◆ Exercise requirements: The word "icon": say how many lines of the data below contain it, and give the number alone.

[Provided entries — start]

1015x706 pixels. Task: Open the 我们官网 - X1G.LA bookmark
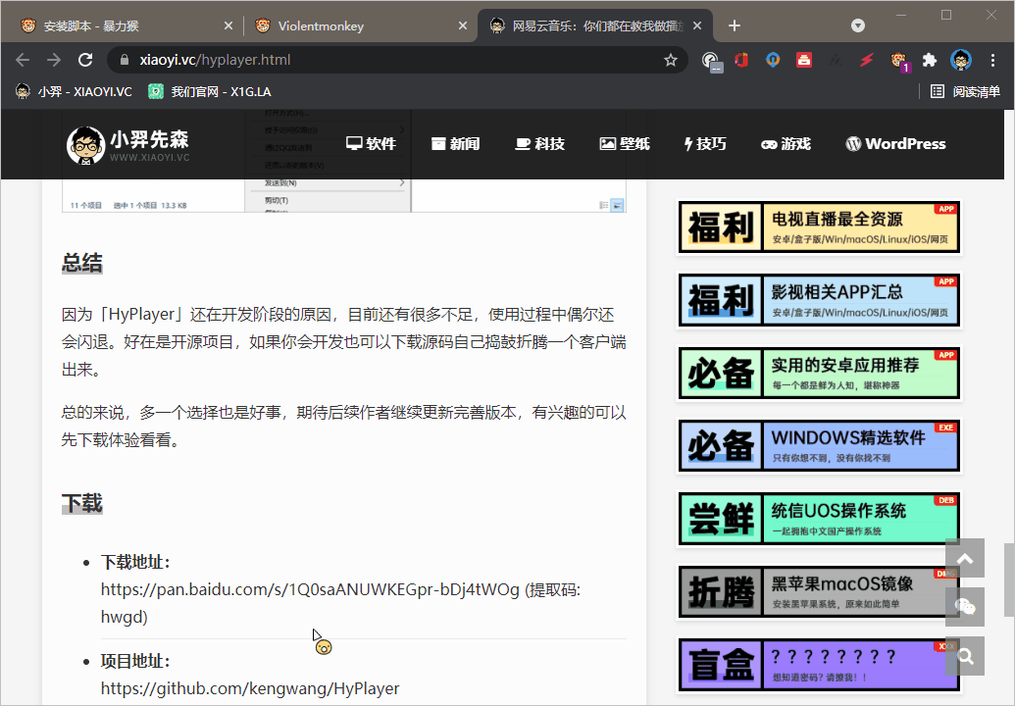pyautogui.click(x=210, y=91)
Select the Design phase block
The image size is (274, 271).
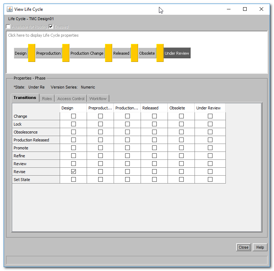coord(20,53)
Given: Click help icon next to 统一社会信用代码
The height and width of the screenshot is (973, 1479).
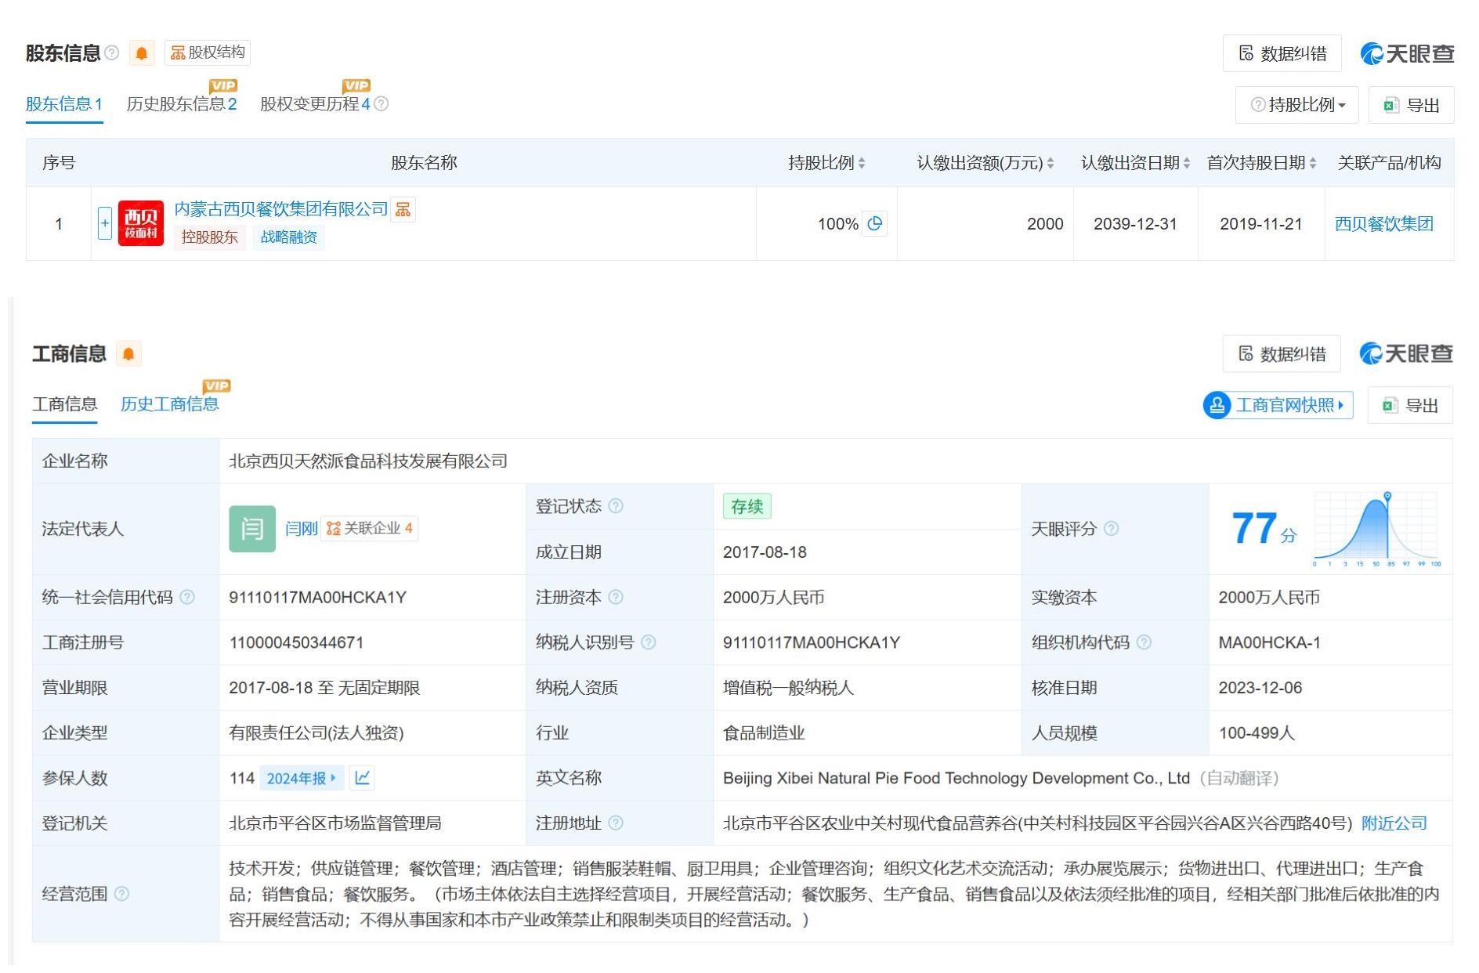Looking at the screenshot, I should (x=187, y=597).
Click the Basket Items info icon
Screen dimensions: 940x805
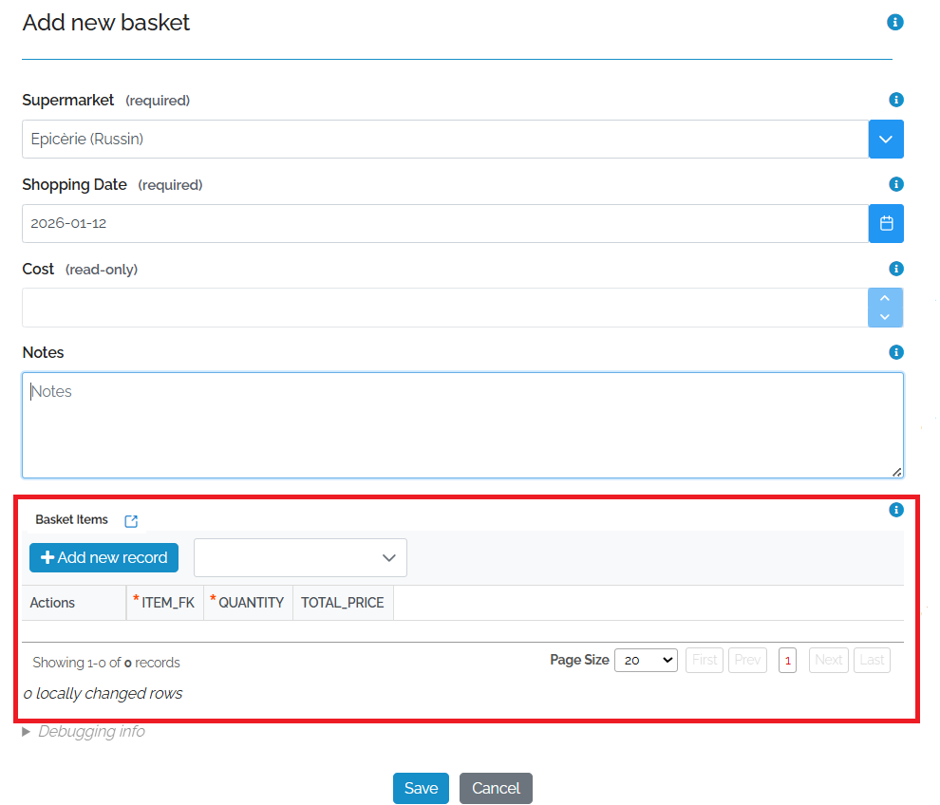[895, 510]
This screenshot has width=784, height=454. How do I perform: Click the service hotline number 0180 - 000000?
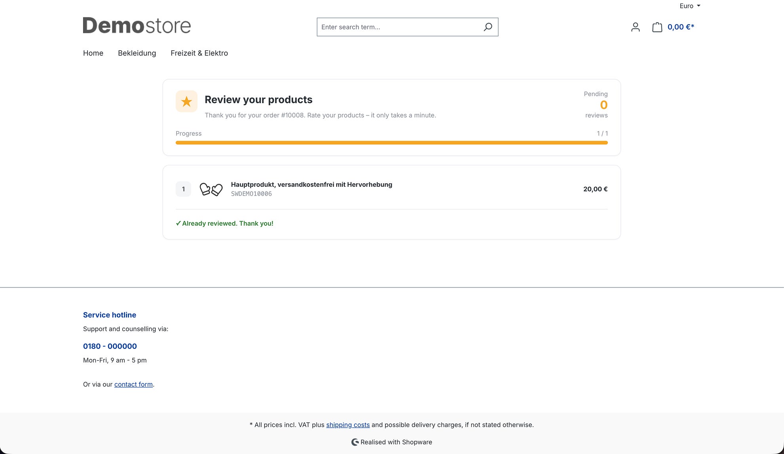coord(110,346)
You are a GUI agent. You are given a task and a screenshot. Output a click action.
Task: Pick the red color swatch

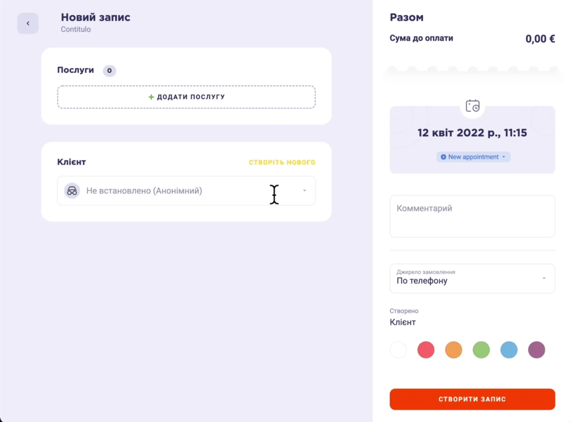pyautogui.click(x=426, y=350)
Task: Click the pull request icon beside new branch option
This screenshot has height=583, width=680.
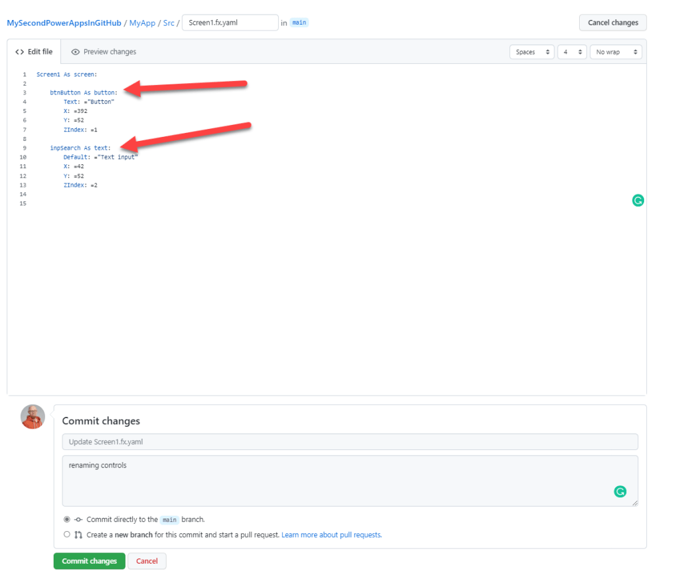Action: (x=78, y=534)
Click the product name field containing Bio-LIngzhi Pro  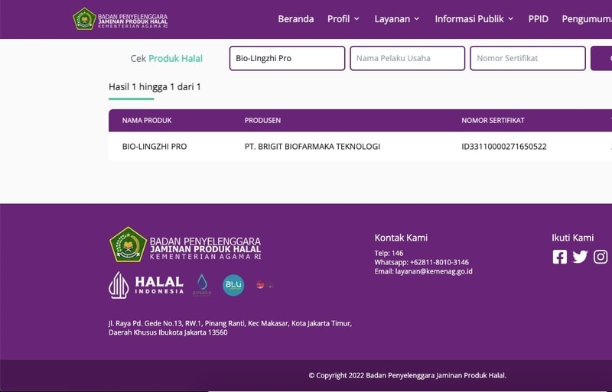pos(287,58)
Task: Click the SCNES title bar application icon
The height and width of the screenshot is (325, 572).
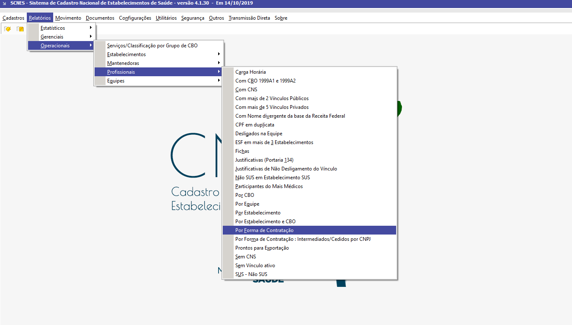Action: coord(4,3)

[Provided entries — finish]

◆ Solution for this problem: 4